No need to establish a “real prospect of success” to set aside a default Judgment

In the trademark infringement matter of Erol v Global Fashion Links [2014] EWHC 4687 (IPEC) (9 December 2014), the Court has agreed to set aside Judgment in default entered against the Defendant.

On a technical note, the Rules (CPR 13.3) provide that Judgment in default should only be set aside (a) if the Defendant has a real prospect of successfully defending the claim or (b) there appears to be some other good reason why the Judgment should be set aside or varied, or why the Defendant should be allowed to defend the claim. For completeness, the Courts also take into consideration whether the Defendant’s application was made promptly.

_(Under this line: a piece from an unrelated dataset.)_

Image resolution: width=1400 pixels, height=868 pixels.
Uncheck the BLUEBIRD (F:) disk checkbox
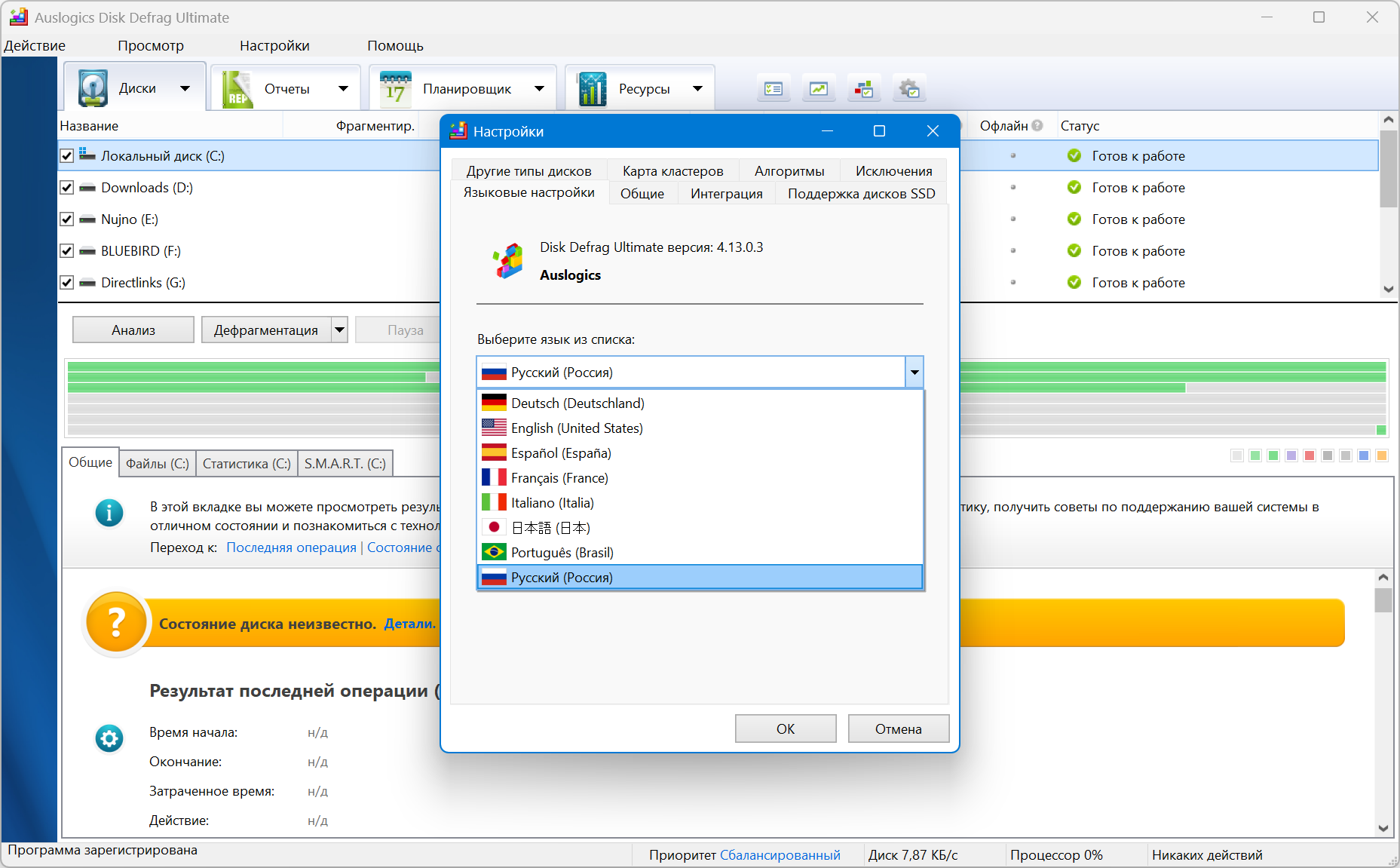point(67,251)
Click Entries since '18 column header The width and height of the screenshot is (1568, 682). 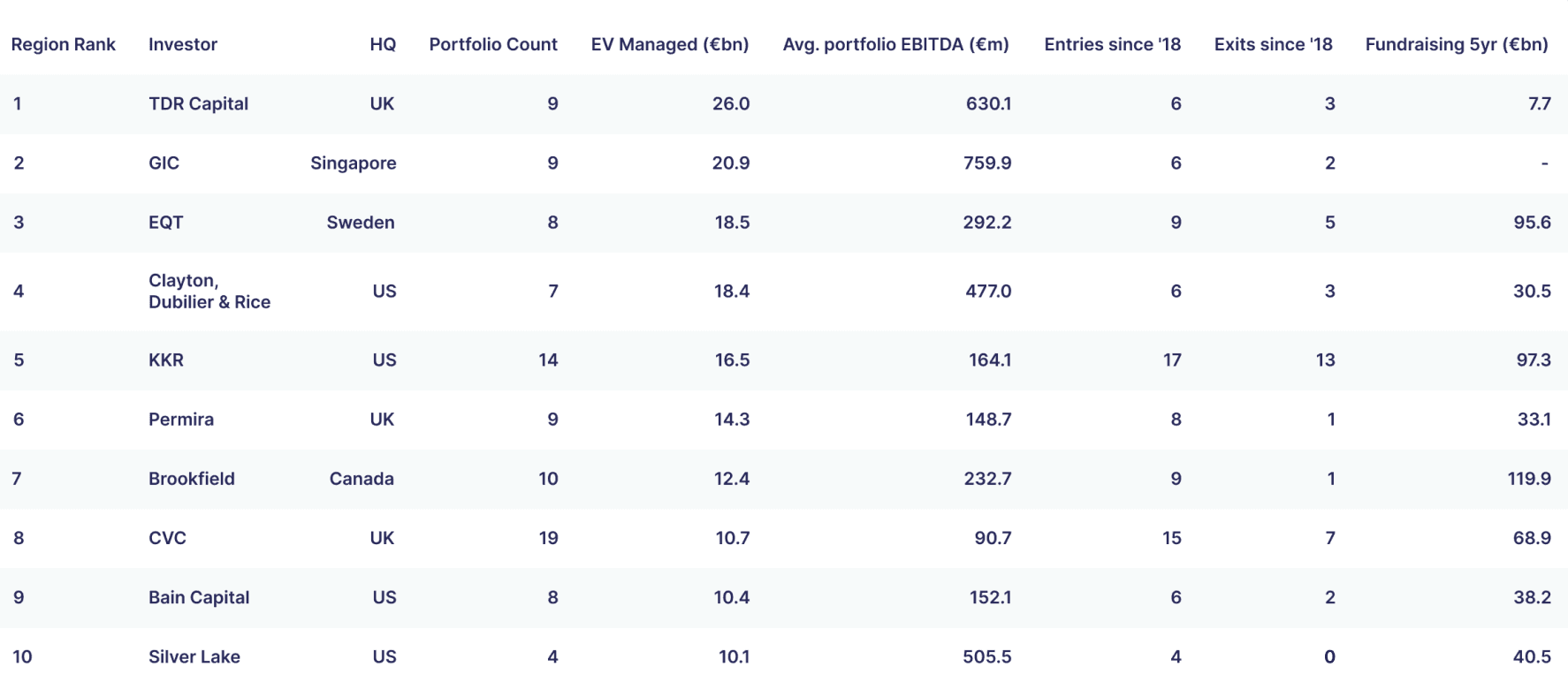[1112, 44]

Whilst the case primarily revolved around whether the Defendant had a real prospect of success at trial, which the Court was satisfied it did, the Court also considered the Claimant’s technical failure to serve a “response pack” when serving the Proceedings on the Defendant. The response pack contains the guidance notes for the Defendant and the necessary acknowledgement and defence forms.

Notwithstanding the fact that a response pack is readily available through a Court office or online, the Court took the view that, as held in the matter of Gulf International Bank BSC v Ekttitab Holding Company KSCC [2010] EWHC B30 (Comm), a Claimant’s failure to serve a response pack is potentially a good enough reason, by itself, to set aside Judgment in default, irrespective as to the merits (or otherwise) of a Defendant’s case.

This decision is unlikely to come to the rescue of many Defendants trying to aside a Judgment in default but does serve as a reminder to ask the question as to whether the Claimant strictly complied with its technical obligations when serving the Proceedings. If not, the set-aside application could become a whole lot easier!